Les nouveaux cas de cancer ont augmenté de 70 % en 20 ans, indiquent les experts internationaux présents à la 33e réunion annuelle de l’International Association of Cancer Registries (IACR) qui ont tenu un point de presse hier soir à l’hôtel Intercontinental à Balaclava.
Le Dr Shyam Manraj, National Cancer Registry Coordinator, a indiqué que les cancers du sein et colon sont en hausse, alors que ceux de l’estomac par exemple sont en baisse.
Quelque 600 nouveaux cas de cancer sont enregistrés à Maurice chaque année. L’obésité, la sédentarité, le manque d’exercice, le tabac, le vieillissement de la population font partie des causes de la maladie.
Le premier registre de cancer a vu le jour à Maurice en 2001, indique le Dr Manraj. Depuis, des rapports sont publiés tous les quatre ans. Les registres de cancer, font ressortir les congressistes, constituent une mine d’informations sur les facteurs de risque des cancers et leur incidence. Ils sont un outil indispensable pour planifier des programmes de prévention et de contrôle du cancer. À l’heure actuelle le taux de mortalité à Maurice est de 13,8 % pour le cancer du colon-rectum, de 9,9 % pour celui du poumon, de 9 % pour celui de la prostate et de 7,8 % pour ceux de la bouche et de la gorge, a indiqué le Dr Manraj. 40 % des cancers chez la femme mauricienne sont celui du sein et 10 % celui du col de l’utérus, dont l’incidence a diminué après des campagnes de dépistage.
Le Dr Jean-Marc Nabholtz, président du Département de médecine et de Recherche clinique du Jean Perrin Comprehensive Cancer Center de l’Auvergne (France), a expliqué que le cancer du sein est hormono-dépendant et associé à la production d’oestrogène. L’obésité, le mode de vie et l’environnement sont des facteurs de risque dans les pays en transition, affirme-t-il. « Plus il y a de graisse dans le sein plus il y a d’oestrogène », constate-t-il.
Le Pr Prabhat Jha du centre de recherches du St Michael Hospital de Toronto (Canada) déclare que l’obésité doit être prise au sérieux car non seulement elle est un facteur de risque du cancer mais aussi responsable des maladies cardio-vasculaires, des thromboses et des infarctus. L’obésité est aussi en cause dans le cancer colorectal, dit-il.

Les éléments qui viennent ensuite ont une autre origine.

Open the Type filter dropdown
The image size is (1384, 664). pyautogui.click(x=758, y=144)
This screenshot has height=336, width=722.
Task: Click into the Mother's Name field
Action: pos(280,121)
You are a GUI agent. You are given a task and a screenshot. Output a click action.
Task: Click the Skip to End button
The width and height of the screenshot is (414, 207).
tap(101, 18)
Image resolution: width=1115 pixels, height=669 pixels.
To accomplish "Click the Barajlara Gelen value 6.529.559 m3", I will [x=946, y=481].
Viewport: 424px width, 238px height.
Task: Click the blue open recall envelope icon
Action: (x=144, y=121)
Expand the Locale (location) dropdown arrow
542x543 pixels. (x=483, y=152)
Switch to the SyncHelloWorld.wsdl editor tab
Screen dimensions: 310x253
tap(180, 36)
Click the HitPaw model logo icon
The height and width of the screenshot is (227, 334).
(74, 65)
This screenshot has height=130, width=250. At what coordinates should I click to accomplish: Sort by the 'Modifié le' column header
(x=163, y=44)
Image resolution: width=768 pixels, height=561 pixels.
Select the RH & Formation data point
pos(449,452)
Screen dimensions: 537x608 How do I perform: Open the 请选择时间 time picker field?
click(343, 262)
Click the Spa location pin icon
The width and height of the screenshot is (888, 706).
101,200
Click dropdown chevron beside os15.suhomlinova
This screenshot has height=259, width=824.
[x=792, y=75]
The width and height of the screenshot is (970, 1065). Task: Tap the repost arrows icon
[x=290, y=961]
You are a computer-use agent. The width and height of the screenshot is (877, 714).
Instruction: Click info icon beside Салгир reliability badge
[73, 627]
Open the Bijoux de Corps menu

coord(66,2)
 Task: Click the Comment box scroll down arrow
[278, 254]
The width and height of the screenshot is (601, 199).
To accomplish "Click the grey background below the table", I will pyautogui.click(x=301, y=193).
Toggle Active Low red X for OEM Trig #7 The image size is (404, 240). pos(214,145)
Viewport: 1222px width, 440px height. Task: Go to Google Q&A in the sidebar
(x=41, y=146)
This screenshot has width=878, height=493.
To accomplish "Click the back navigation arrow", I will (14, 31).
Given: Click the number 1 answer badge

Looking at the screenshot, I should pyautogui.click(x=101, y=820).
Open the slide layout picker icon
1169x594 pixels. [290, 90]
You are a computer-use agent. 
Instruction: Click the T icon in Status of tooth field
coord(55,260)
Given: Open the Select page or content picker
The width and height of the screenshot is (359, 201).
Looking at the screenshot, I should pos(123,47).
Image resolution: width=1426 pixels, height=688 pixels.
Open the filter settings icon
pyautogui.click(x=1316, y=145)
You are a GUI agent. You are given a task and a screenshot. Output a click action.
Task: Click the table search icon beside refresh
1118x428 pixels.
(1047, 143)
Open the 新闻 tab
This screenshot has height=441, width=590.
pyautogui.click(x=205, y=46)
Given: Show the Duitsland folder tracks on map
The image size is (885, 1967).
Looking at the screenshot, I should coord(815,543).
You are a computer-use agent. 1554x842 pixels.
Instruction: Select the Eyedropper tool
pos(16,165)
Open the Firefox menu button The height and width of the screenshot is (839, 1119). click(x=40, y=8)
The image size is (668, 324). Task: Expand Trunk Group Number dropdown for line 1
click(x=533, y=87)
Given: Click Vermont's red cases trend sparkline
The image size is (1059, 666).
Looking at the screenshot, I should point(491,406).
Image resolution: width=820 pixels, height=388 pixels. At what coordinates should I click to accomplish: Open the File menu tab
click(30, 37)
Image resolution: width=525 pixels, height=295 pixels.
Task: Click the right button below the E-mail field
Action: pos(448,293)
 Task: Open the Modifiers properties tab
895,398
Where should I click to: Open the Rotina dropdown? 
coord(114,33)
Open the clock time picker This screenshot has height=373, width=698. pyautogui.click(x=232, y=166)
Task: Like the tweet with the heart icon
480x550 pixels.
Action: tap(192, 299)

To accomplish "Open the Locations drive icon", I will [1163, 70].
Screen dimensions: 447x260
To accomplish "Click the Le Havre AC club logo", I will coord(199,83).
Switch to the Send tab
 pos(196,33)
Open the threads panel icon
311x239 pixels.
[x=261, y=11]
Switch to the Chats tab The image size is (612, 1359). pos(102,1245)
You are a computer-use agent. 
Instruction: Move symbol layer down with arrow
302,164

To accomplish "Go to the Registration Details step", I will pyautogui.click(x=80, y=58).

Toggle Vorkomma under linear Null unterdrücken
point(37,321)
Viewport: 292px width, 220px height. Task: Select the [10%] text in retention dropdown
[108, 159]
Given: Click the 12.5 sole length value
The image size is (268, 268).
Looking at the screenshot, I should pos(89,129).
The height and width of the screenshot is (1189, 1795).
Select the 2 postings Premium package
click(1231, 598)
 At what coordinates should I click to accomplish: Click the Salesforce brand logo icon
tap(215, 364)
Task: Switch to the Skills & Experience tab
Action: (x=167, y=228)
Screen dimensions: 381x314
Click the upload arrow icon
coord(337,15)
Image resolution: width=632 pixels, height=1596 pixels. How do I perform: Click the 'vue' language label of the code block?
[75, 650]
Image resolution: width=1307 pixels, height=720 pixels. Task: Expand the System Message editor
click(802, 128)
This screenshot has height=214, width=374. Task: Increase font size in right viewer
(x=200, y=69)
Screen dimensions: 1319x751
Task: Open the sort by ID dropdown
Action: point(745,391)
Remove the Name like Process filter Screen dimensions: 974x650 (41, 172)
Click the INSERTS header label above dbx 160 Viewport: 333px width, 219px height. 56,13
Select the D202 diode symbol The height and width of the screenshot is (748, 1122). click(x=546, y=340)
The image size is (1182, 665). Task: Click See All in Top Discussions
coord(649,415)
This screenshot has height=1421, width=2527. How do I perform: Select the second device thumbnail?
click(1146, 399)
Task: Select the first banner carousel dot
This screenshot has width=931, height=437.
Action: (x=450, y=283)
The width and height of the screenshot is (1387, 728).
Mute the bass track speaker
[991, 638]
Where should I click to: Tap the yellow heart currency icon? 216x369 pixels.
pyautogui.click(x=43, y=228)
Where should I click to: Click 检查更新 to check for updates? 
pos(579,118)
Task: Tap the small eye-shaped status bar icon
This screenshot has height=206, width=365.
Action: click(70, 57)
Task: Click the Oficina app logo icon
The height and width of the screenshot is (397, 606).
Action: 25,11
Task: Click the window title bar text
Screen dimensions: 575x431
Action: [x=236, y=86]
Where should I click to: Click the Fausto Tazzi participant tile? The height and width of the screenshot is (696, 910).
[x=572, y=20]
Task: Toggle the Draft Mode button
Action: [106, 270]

Le Dr Rengswamy Sankaranarayanan, Head of Early Detection and Prevention Section and the Screening Group de l’International Agency for Research on Cancer affirme pour sa part que le dépistage précoce est indispensable vu que les ressources des pays en voie de développement sont limitées. « Les chances de guérison sont plus grandes si la tumeur est de moins de deux centimètres », dit-il. Il existe aussi aujourd’hui, indique-t-il, des traitements de nouvelles molécules qui permettent une approche plus ciblée dans certains types de cancer. « Les femmes ont moins d’enfants, allaitent moins, ont moins d’activités physiques et ce sont des facteurs de risque du cancer du sein », dit-il.
Le médecin note aussi qu’il existe maintenant un nouveau test pour dépister le human papilloma virus (HPV) qui provoque le cancer du col. « Il existe 15 types de HPV. Il faut sensibiliser les femmes au diagnostic précoce », dit-il. Le Dr Jha recommande la vaccination chez les jeunes filles avant qu’elles aient une vie sexuelle pour éradiquer ce cancer.
L’IACR est une plate-forme pour la recherche, le diagnostic et un networking entre les scientifiques, affirme Brenda Edwards, présidente de l’IACR. La pilule contraceptive, affirme-t-elle, est un facteur de risque du cancer du sein quand elle a été prise pendant longtemps, 10 à 15 ans. « Néanmoins dans les pays en voie de développement les femmes prennent la pilule moins longtemps. En outre le traitement hormonal de substitution de la ménopause est moins répandu que dans les pays industrialisés », constate le médecin.
Le Dr Christopher Wild, directeur de l’Agence Internationale pour la Recherche sur le Cancer à Lyon (France), l’un des personnes ressources du congrès de l’IACR, a consacré ses recherches à la compréhension des facteurs environnementaux et génétiques. Le Dr Anil Mohith, National Control Cancer Program 2011-15 du ministère de la Santé, a déclaré que chaque pays devra définir ses priorités.